Short exercise: Please give everything in the records below, from the line containing "Đối Tác (593, 86)" down to the last line, as a Markdown table with the columns "Row" and "Line". Leave out blank lines and pictures.

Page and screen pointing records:
================================
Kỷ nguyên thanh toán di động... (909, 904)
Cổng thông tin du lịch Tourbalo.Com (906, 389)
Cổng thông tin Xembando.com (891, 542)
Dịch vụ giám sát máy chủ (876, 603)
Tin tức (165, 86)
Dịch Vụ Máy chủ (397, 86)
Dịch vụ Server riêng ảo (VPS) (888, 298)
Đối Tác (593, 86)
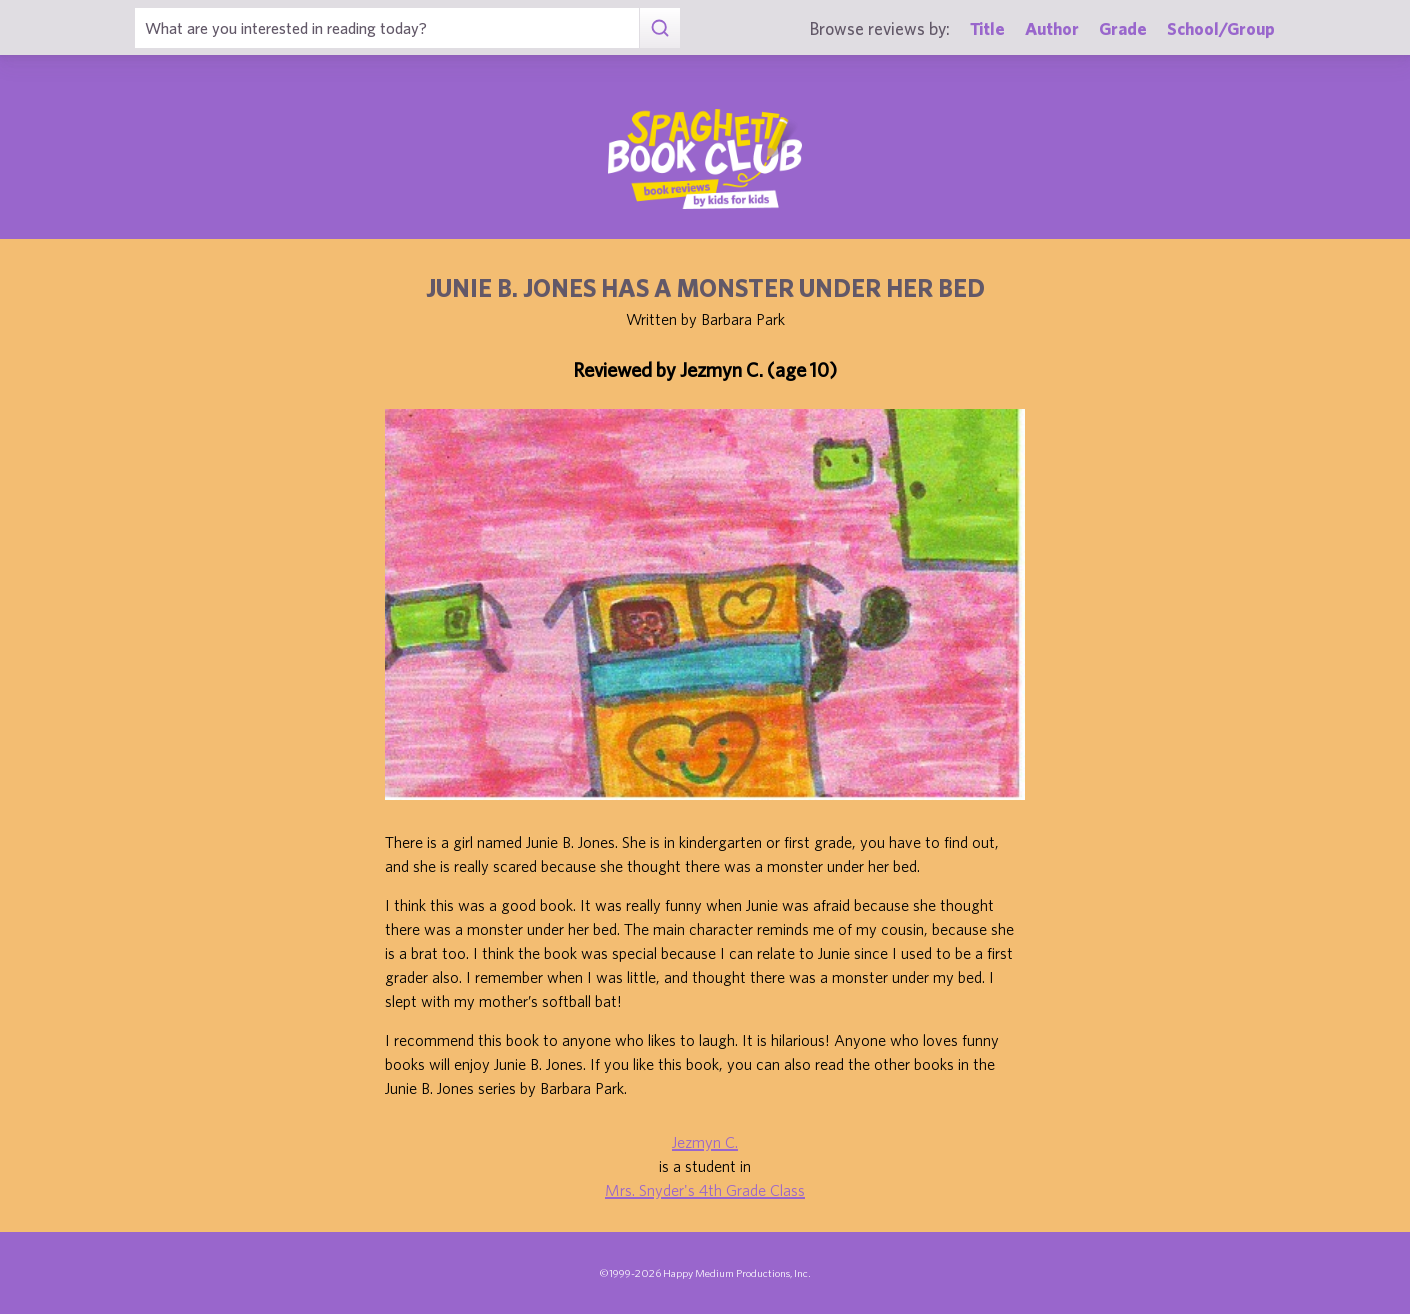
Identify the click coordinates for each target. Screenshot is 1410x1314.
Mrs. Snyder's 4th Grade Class (705, 1190)
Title (987, 28)
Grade (1123, 28)
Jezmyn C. (705, 1142)
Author (1052, 28)
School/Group (1221, 28)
================================
Solved problem:
| Row | Line |
|---|---|
| 1 | Đối Tác (593, 86) |
| 2 | Identify the click coordinates for each target. Screenshot is 1410x1314. |
| 3 | Mrs. Snyder's 4th Grade Class (705, 1190) |
| 4 | Title (987, 28) |
| 5 | Grade (1123, 28) |
| 6 | Jezmyn C. (705, 1142) |
| 7 | Author (1052, 28) |
| 8 | School/Group (1221, 28) |